» **THE EXERCISE**: Extract every line of the data below that contains the word "each".

» **DATASET RECORDS**:
====

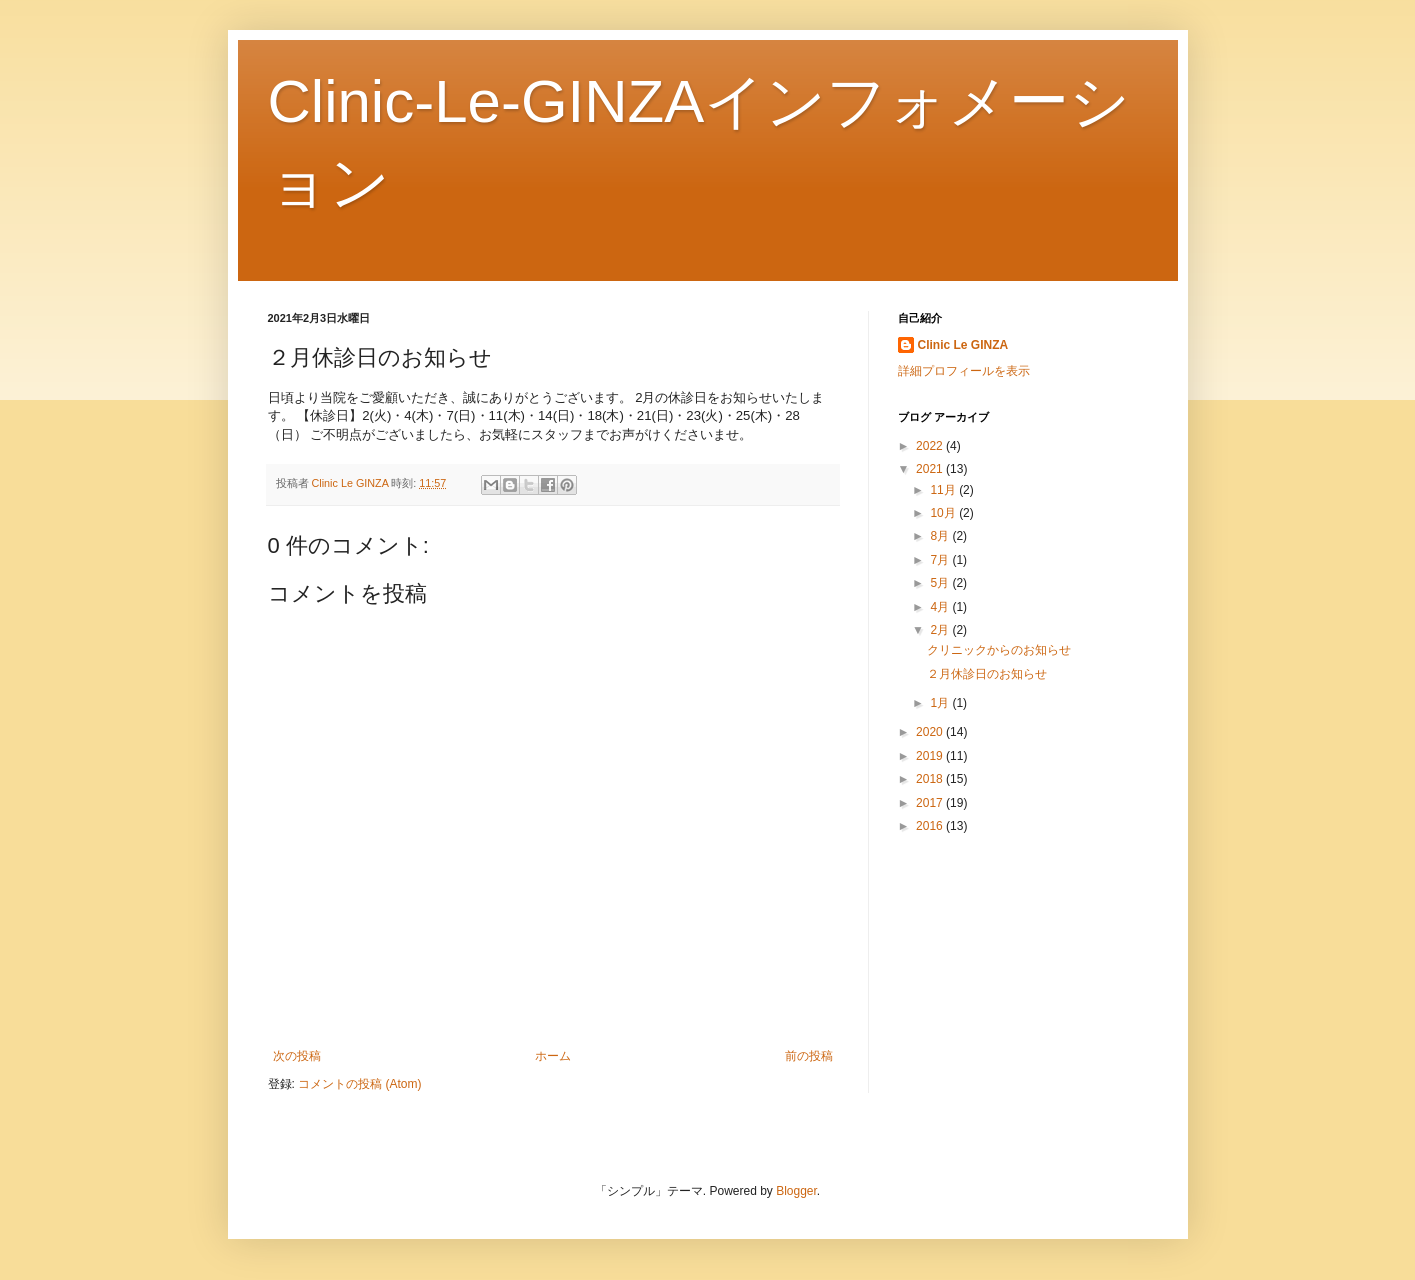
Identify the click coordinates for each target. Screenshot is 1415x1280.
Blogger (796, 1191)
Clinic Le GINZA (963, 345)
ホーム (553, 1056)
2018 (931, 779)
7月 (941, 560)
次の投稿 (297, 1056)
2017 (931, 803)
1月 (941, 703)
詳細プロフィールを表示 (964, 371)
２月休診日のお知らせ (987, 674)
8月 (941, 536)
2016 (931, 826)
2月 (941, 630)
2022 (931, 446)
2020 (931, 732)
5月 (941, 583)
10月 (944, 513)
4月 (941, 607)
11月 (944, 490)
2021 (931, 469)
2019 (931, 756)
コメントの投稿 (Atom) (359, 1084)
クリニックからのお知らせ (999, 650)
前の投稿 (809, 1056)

====

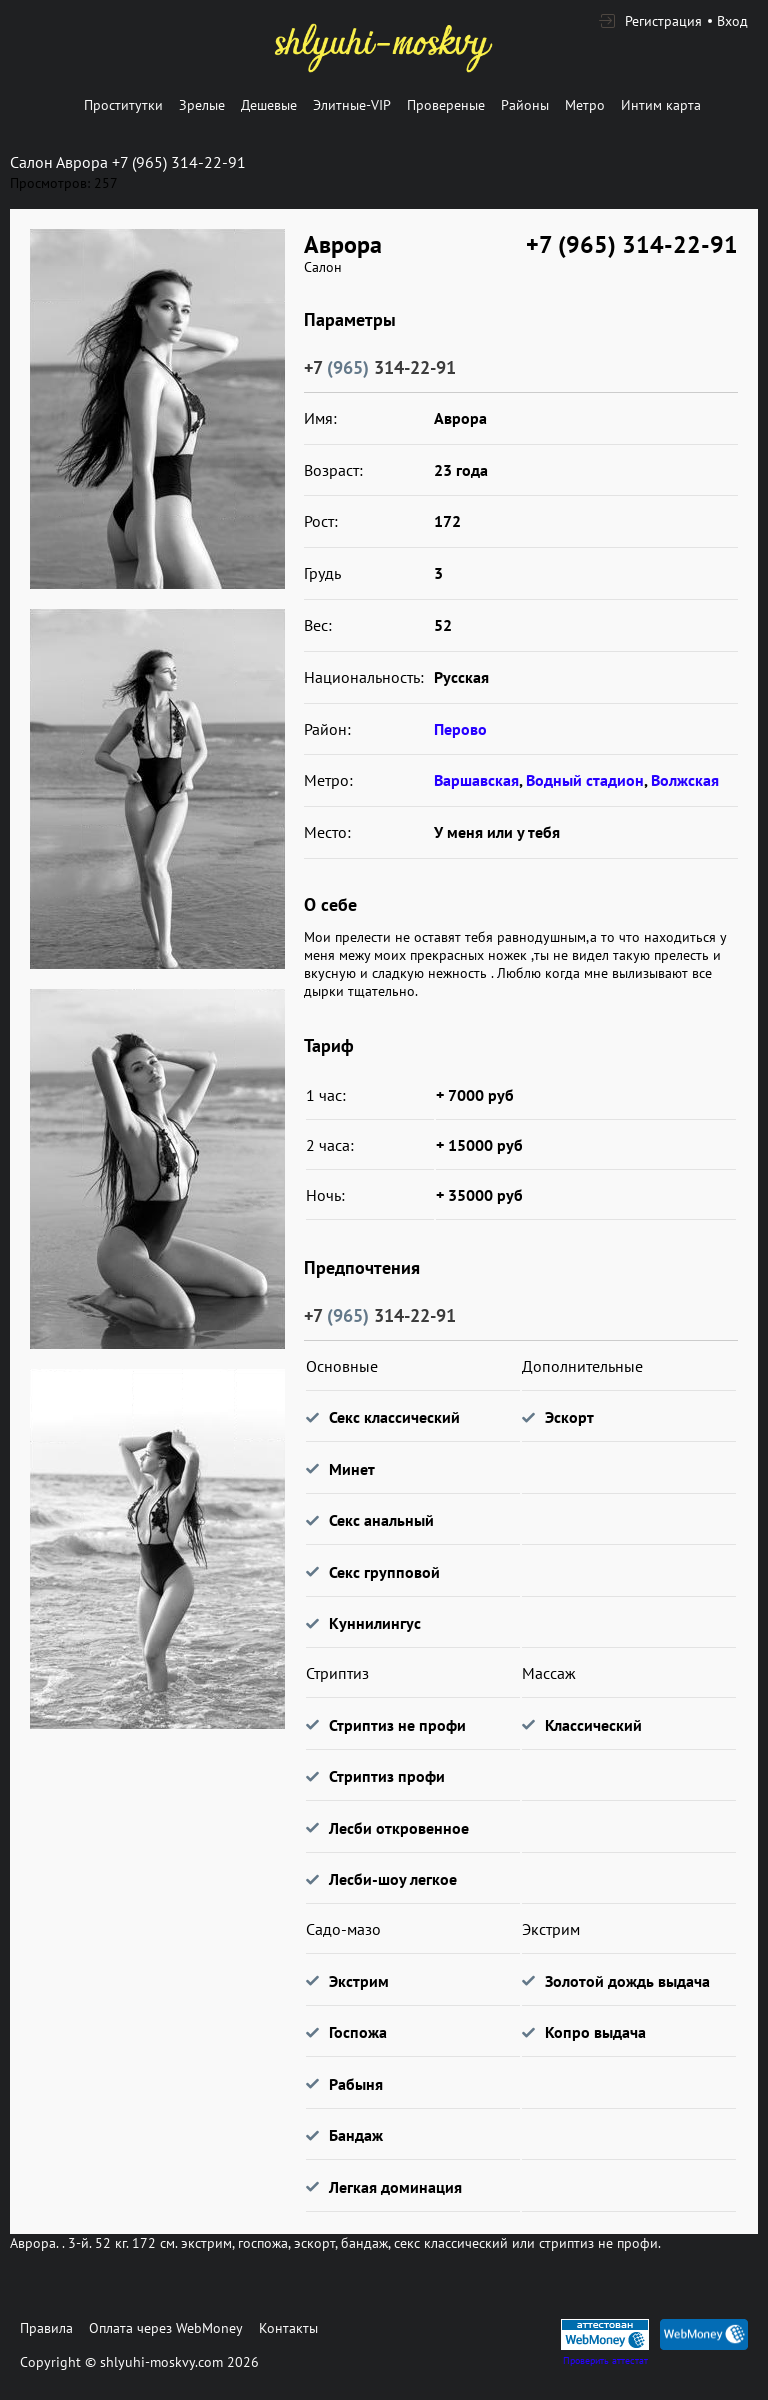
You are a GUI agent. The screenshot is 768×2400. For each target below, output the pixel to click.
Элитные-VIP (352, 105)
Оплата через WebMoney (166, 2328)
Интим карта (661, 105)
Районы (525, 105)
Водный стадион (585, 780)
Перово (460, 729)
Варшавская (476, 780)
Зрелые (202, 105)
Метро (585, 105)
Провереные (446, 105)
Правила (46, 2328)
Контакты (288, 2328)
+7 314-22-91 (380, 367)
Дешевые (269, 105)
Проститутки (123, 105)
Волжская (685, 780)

====

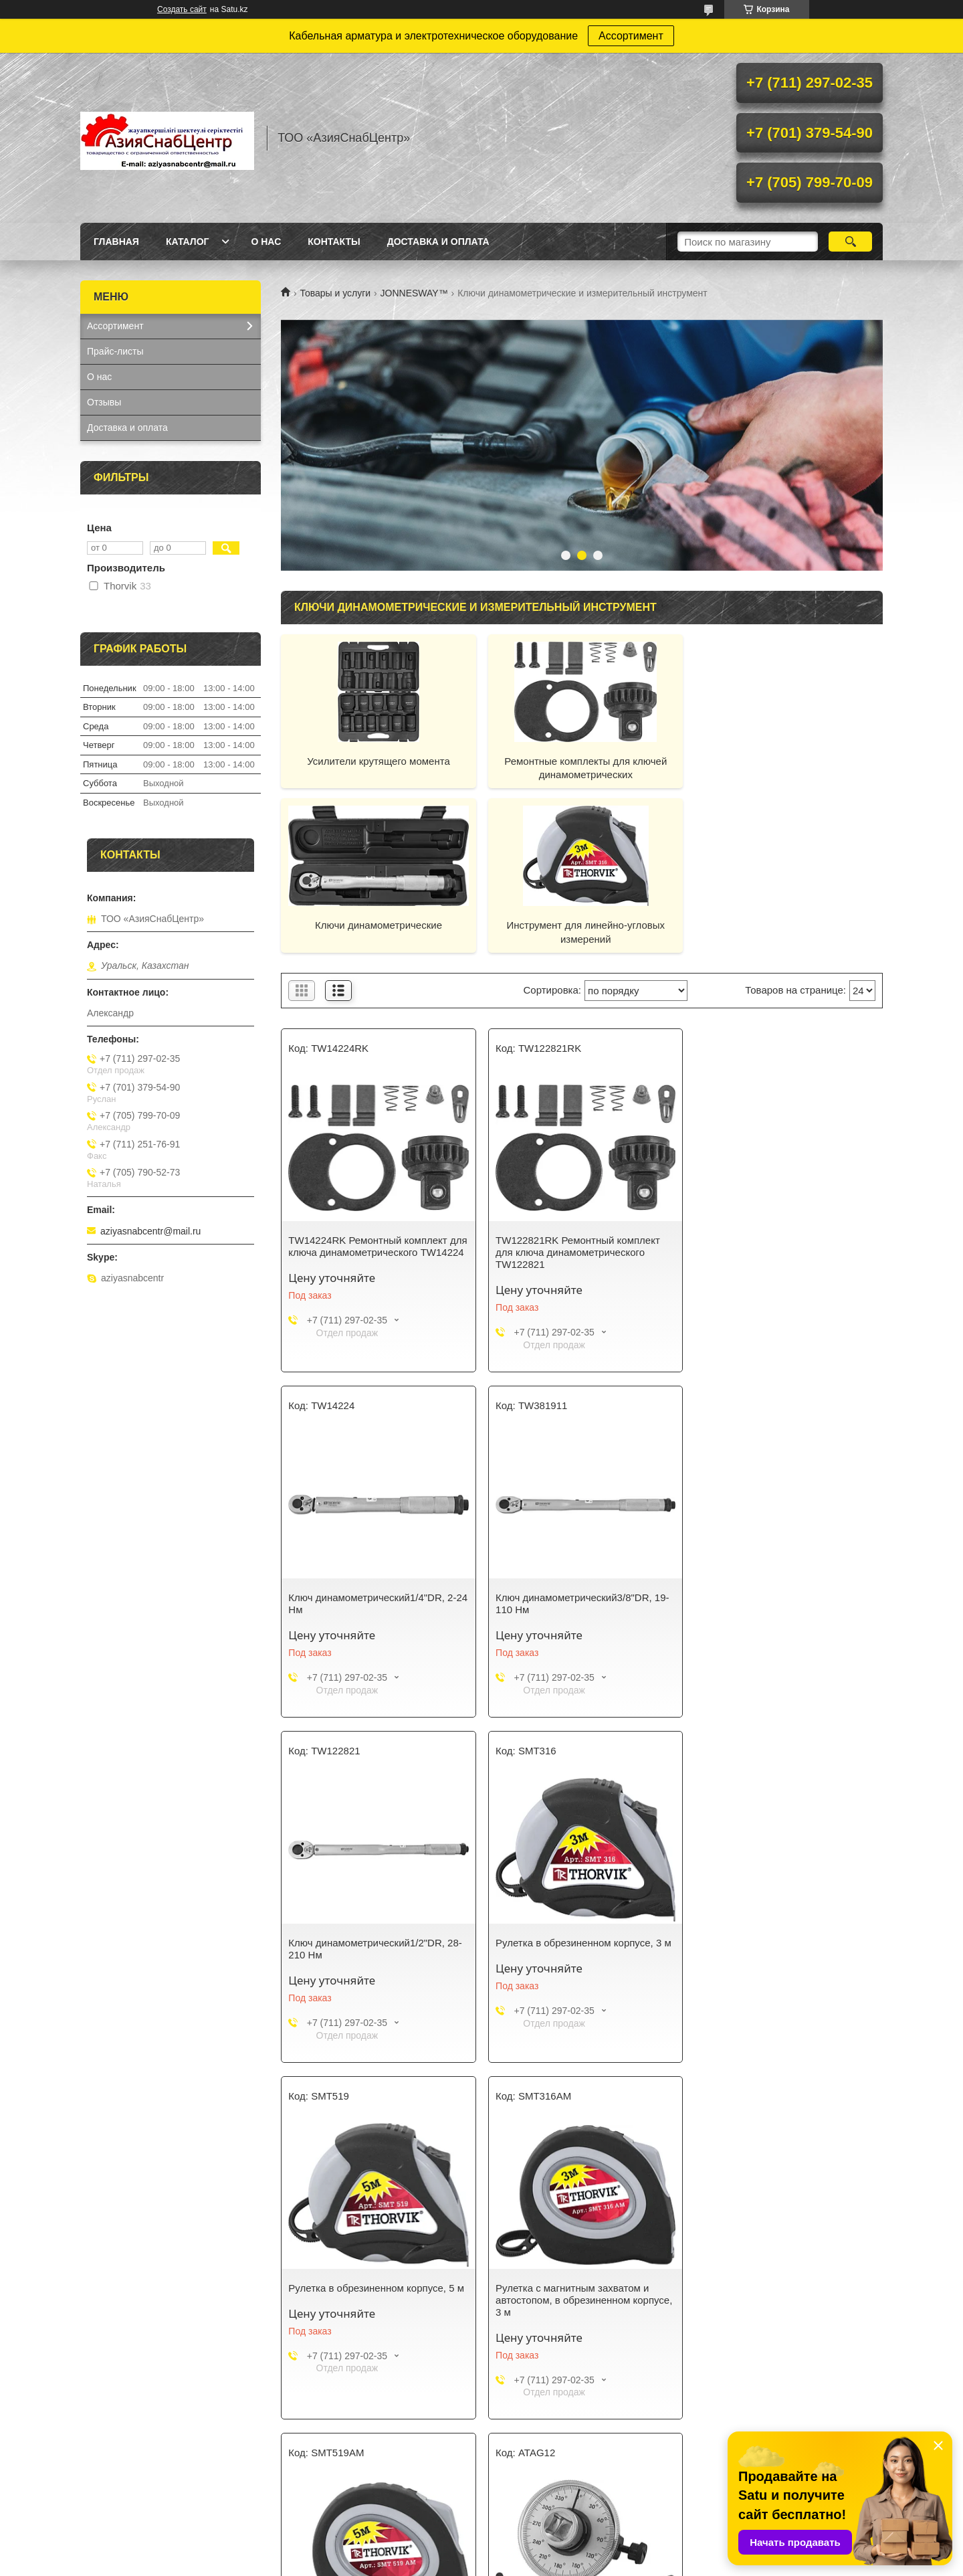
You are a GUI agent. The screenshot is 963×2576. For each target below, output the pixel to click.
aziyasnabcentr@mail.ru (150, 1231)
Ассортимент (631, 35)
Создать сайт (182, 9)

====

» **OUTPUT**:
Identify the click coordinates for each target. Screenshot is 1415x1280.
You are a GUI agent. The screenshot is 768×2400. For each target below, output the pixel to click.
You are a GUI agent. The screenshot is 963×2576. For each target below, output the pixel to click.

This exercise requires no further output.